KORTE OEFENING: Schaal de regels die beginnen bij de regel met "This screenshot has width=315, height=277." en doorlopen tot en met de regel met "tap(283, 201)". Geef die regels volledig opnieuw, met elke coördinaat in de antwoorden vermenigvuldigd met 1,65 en afgerond op hele getallen (halven naar boven), en laat de afbeeldingen weg.

OEFENMATERIAAL:
════════════════
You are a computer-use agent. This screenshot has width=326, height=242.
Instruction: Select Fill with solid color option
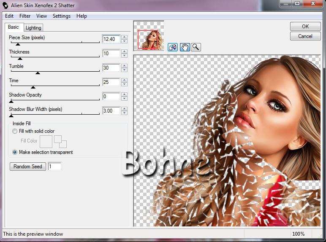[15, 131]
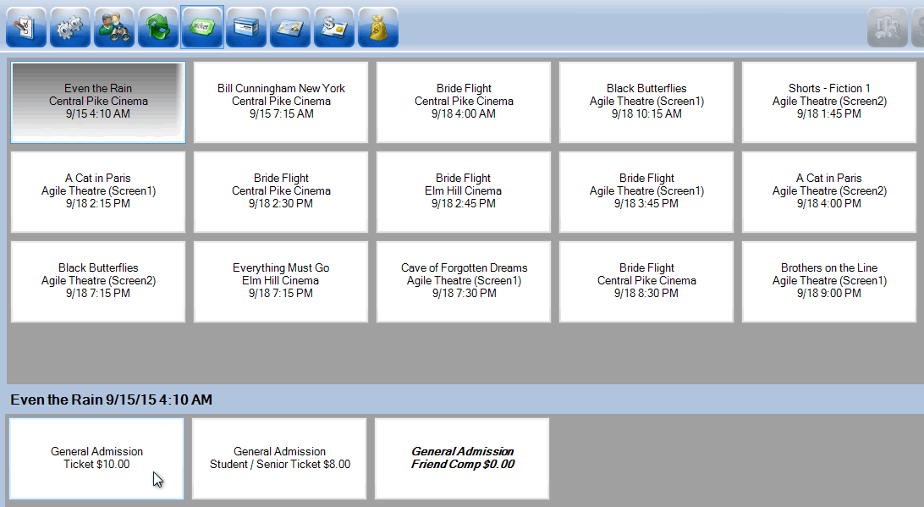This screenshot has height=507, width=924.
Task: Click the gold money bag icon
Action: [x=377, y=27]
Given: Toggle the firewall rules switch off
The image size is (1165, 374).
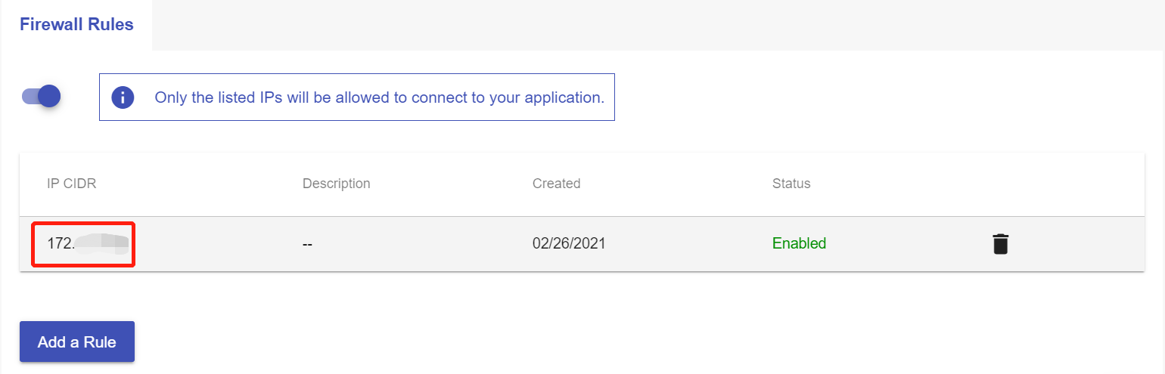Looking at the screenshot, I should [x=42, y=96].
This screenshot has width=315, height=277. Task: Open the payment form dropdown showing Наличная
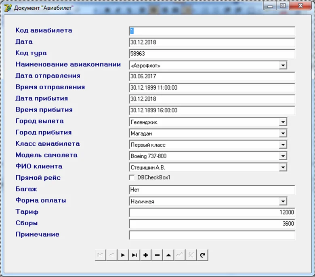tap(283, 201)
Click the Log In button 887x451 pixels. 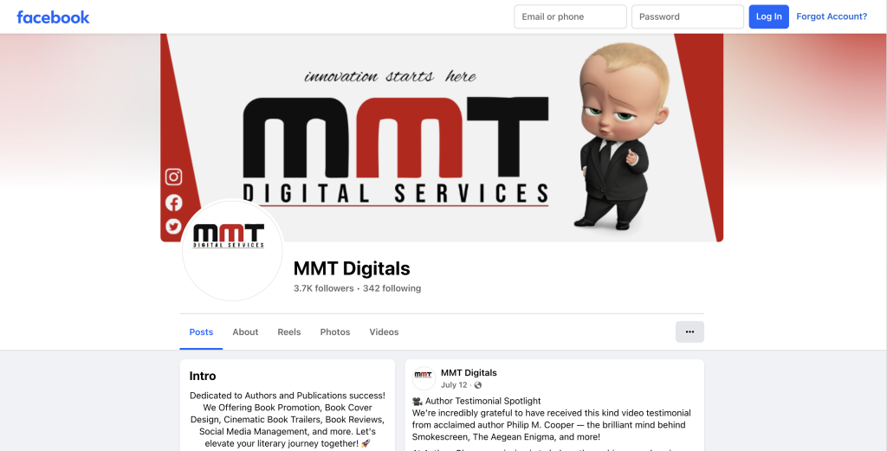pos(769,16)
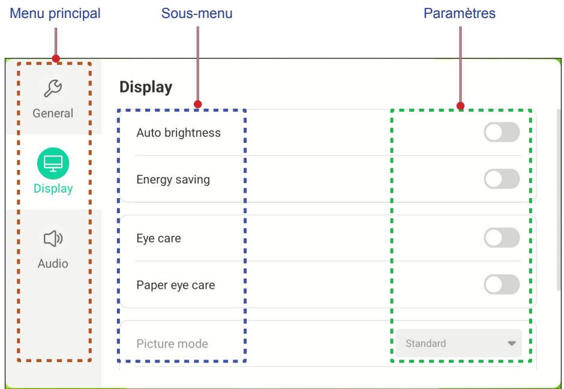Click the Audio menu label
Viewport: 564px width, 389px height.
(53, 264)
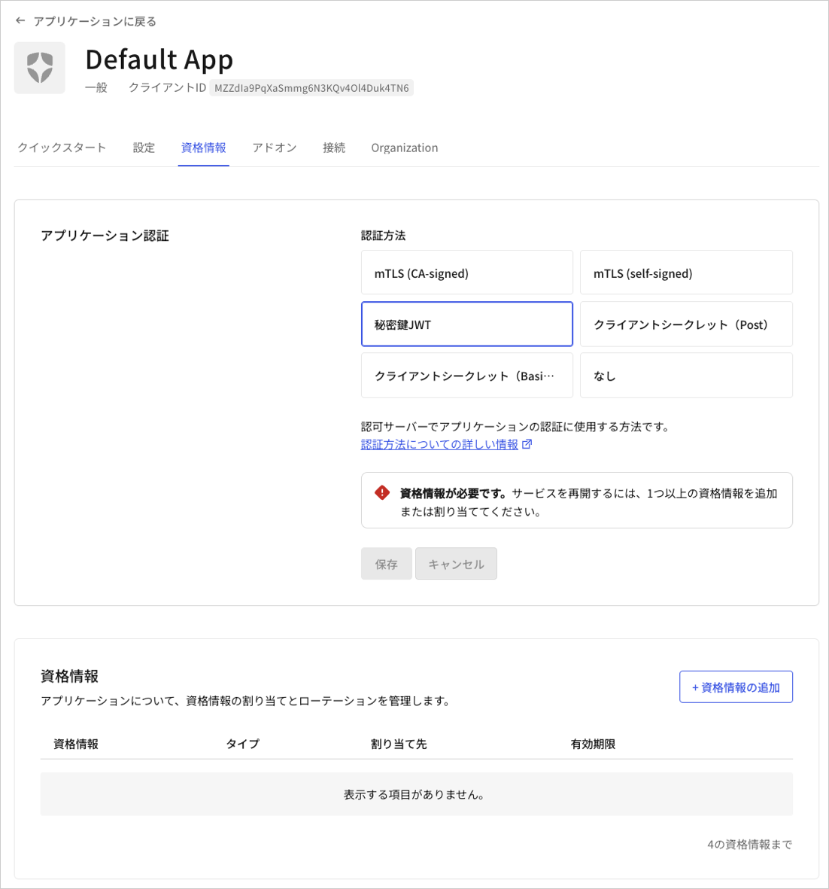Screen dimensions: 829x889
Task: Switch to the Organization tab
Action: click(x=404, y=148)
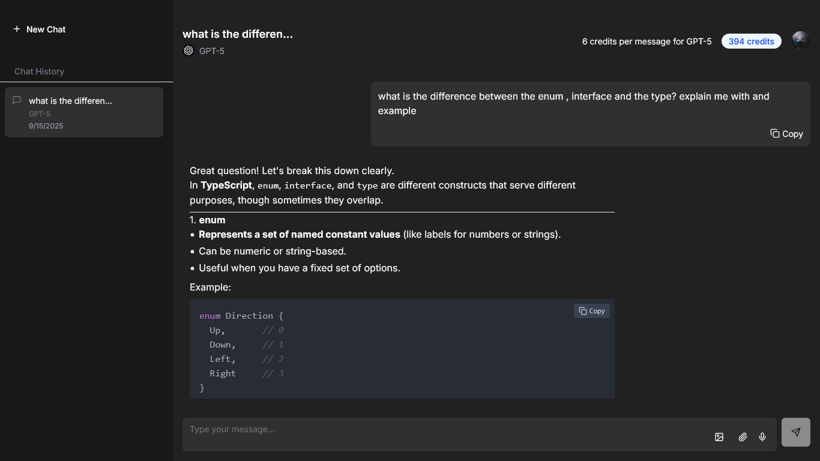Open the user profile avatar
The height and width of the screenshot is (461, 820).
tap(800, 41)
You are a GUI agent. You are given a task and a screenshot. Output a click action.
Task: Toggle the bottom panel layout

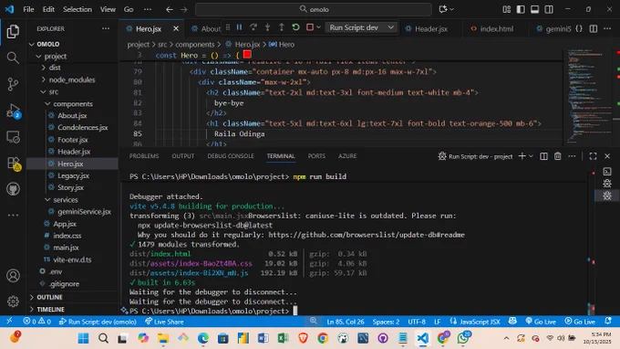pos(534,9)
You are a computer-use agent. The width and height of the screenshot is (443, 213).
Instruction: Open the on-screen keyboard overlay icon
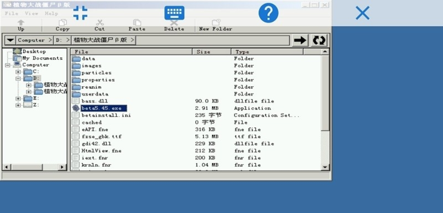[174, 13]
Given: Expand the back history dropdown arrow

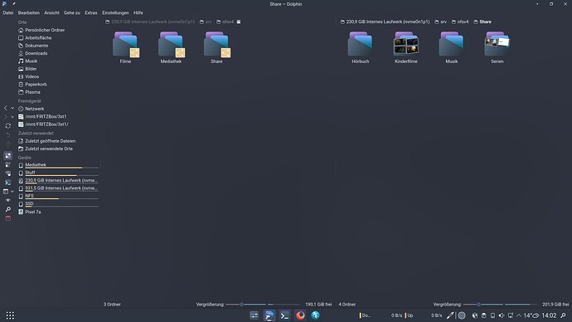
════════════════
ANTWOORD HIERONDER:
This screenshot has width=315, height=277. Task: Open the payment form dropdown showing Наличная
tap(467, 332)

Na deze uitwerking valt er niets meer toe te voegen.